Try it :: Write out all the records exactly, and keep any images out.

━━━━━ Study material ━━━━━

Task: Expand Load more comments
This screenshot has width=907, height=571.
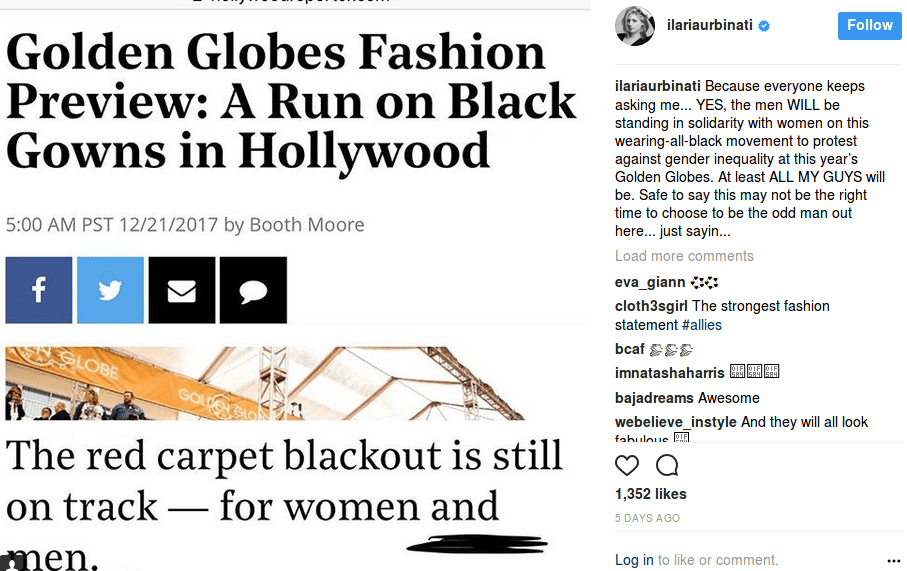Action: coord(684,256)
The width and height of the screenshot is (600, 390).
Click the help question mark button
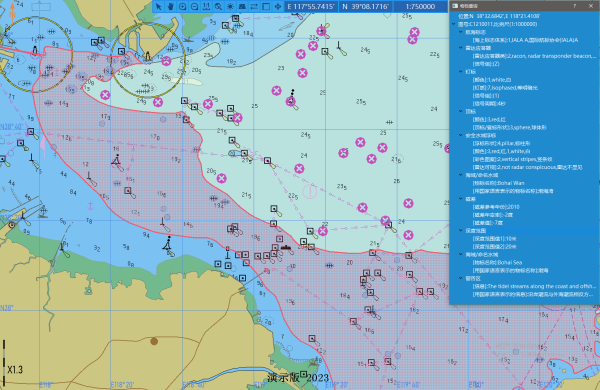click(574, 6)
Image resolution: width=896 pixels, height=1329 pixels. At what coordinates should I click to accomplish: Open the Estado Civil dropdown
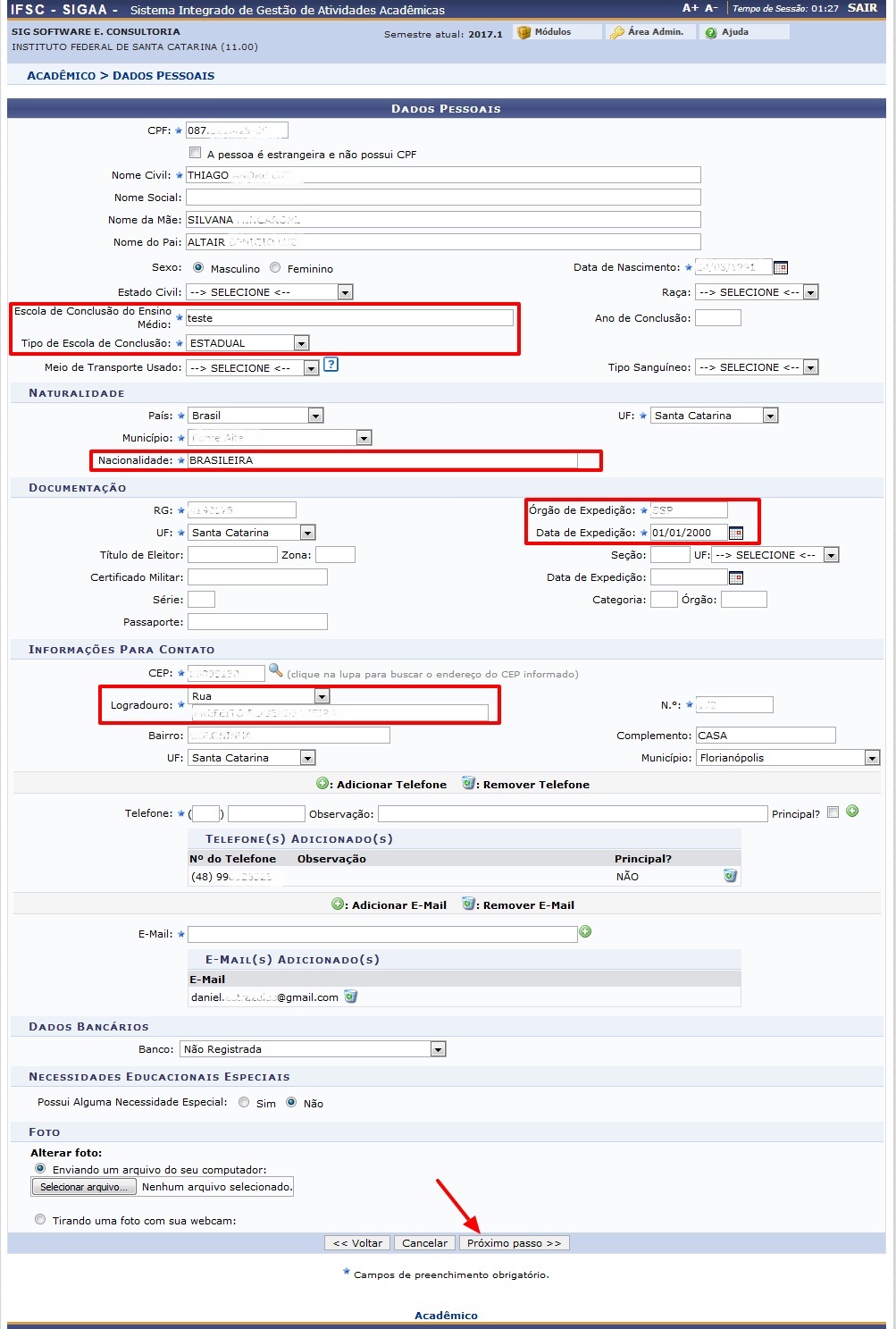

━━━━━

Exercise solution ::
Task: Expand Load more comments
This screenshot has width=907, height=571.
Action: coord(684,256)
The width and height of the screenshot is (600, 390).
Click the help question mark button
click(574, 6)
Image resolution: width=896 pixels, height=1329 pixels. At what coordinates should I click to accomplish: Open the Estado Civil dropdown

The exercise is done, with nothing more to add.